▸ Vorgegebener Text
Eigentlich soll die US-Wirtschaft das neue Zugpferd der Weltwirtschaft werden. Doch so richtig will sie diese Rolle nicht einnehmen - auch nicht knapp einen Monat nachdem die US-Notenbank Fed erstmals seit 2006 die Zinsen wieder leicht erhöht hat. Deshalb sind richtige Impulse für die globale Wirtschaft nicht in Sicht, das Wachstum der Weltwirtschaft plätschert dahin. Das liegt auch daran, dass die Schwellenländer längst nicht mehr so stark wachsen wie noch vor einigen Jahren. Vor allem China wird immer mehr zum Problemfall.

Kein Wunder, dass das langsame Weltwirtschaftswachstum auch auf der diesjährigen Tagung der American Economic Association (AEA), dem größten Ökonomentreffen der Welt, das dominierende Thema war. 12.000 Ökonomen aus aller Welt diskutierten in San Francisco, warum die Weltwirtschaft mehr als sieben Jahre nach der Lehman-Pleite und nach jahrelanger Nullzinspolitik der Zentralbanken noch immer viel langsamer wächst als in früheren Aufschwungphasen. Manche Teilnehmer nahmen gar das böse R-Wort von einer drohenden Rezession in den Mund.

Zwar wurde dies nur als Risikoszenario diskutiert. Doch der jüngste Kurseinbruch an den Aktienmärkten verleiht diesem Szenario eine unerwartete Dramatik.

In den USA hat sich die Wirtschaft zwar rascher von der Finanzkrise erholt als in Europa. Doch von einem fulminanten Aufschwung kann in Amerika keine Rede sein. Waren in der Vergangenheit nach schweren Rezessionen im Aufschwung Wachstumsraten von vier bis fünf Prozent üblich, so müssen sich die USA derzeit mit halb so hohen Raten zufrieden geben. Einig waren sich die Ökonomen, dass sich daran so schnell nichts ändern werde. Uneinigkeit herrschte hingegen über die Gründe für das bescheidene Wachstum.

Politik hält auf

John Taylor, Professor an der Universität von Stanford, machte die schlechte Wirtschaftspolitik der Regierung in Washington für das blutleere Wachstum verantwortlich. Die Politiker hätten die Lektion der Achtzigerjahre vergessen. Diese laute: Deregulierungen und Steuersenkungen verhelfen der Wirtschaft zu höherem Wachstum. Seit Jahren fahre der Zug in die falsche Richtung, monierte Taylor. Zusätzliche Regulierungen und höhere Steuern nähmen der Wirtschaft die Luft zum Atmen. Daher sei eine angebotspolitische Reformoffensive erforderlich, bei der die Steuersätze gesenkt und die Steuerbasis verbreitert werden müssten. Zudem sollten die Sozialleistungen kritisch unter die Lupe genommen werden.

▸ Eingabedaten
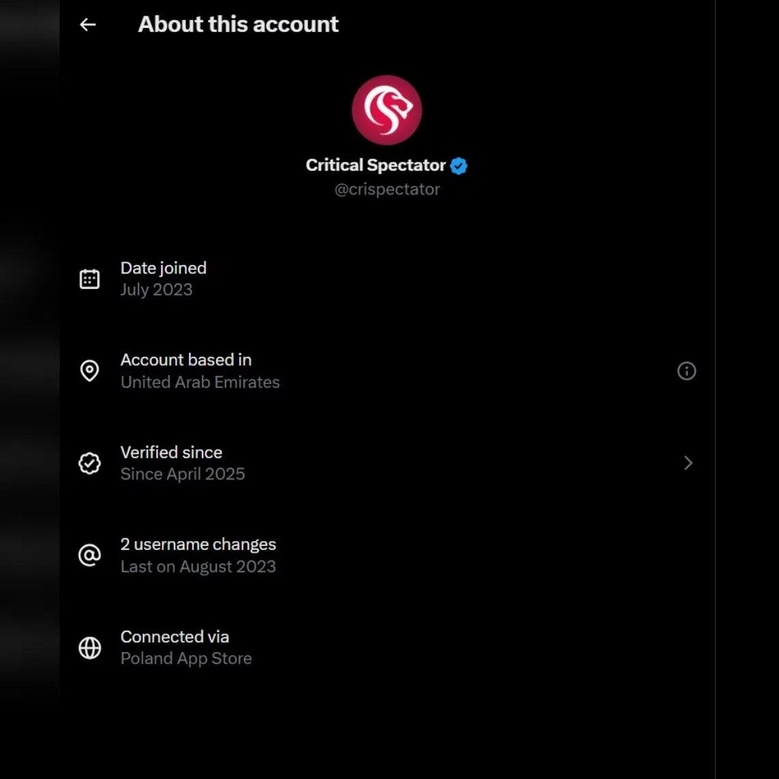The height and width of the screenshot is (779, 779).
Task: Select the Account based in United Arab Emirates row
Action: pos(273,370)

▸ Aufgaben und Übungen
a - Geben Sie aus dem Text zur Weltwirtschaft den Abschnitt wörtlich wieder, beginnend bei „Eigentlich soll die“ und endend bei „mehr zum Problemfall.“.
b - Übersetzen Sie folgenden Satz aus dem Text zur Weltwirtschaft ins Englische: „Einig waren sich die Ökonomen, dass sich daran so schnell nichts ändern werde.“
c - Zählen Sie alle Maßnahmen auf, die laut den beiden letzten Sätzen des Textes zur Weltwirtschaft (beginnend mit „Daher sei“ und „Zudem sollten“) ergriffen werden sollen.

▸ Antworten je Aufgabe
a -
Eigentlich soll die US-Wirtschaft das neue Zugpferd der Weltwirtschaft werden. Doch so richtig will sie diese Rolle nicht einnehmen - auch nicht knapp einen Monat nachdem die US-Notenbank Fed erstmals seit 2006 die Zinsen wieder leicht erhöht hat. Deshalb sind richtige Impulse für die globale Wirtschaft nicht in Sicht, das Wachstum der Weltwirtschaft plätschert dahin. Das liegt auch daran, dass die Schwellenländer längst nicht mehr so stark wachsen wie noch vor einigen Jahren. Vor allem China wird immer mehr zum Problemfall.

b - The economists agreed that this would not change any time soon.

c -
- Senkung der Steuersätze
- Verbreiterung der Steuerbasis
- kritische Überprüfung der Sozialleistungen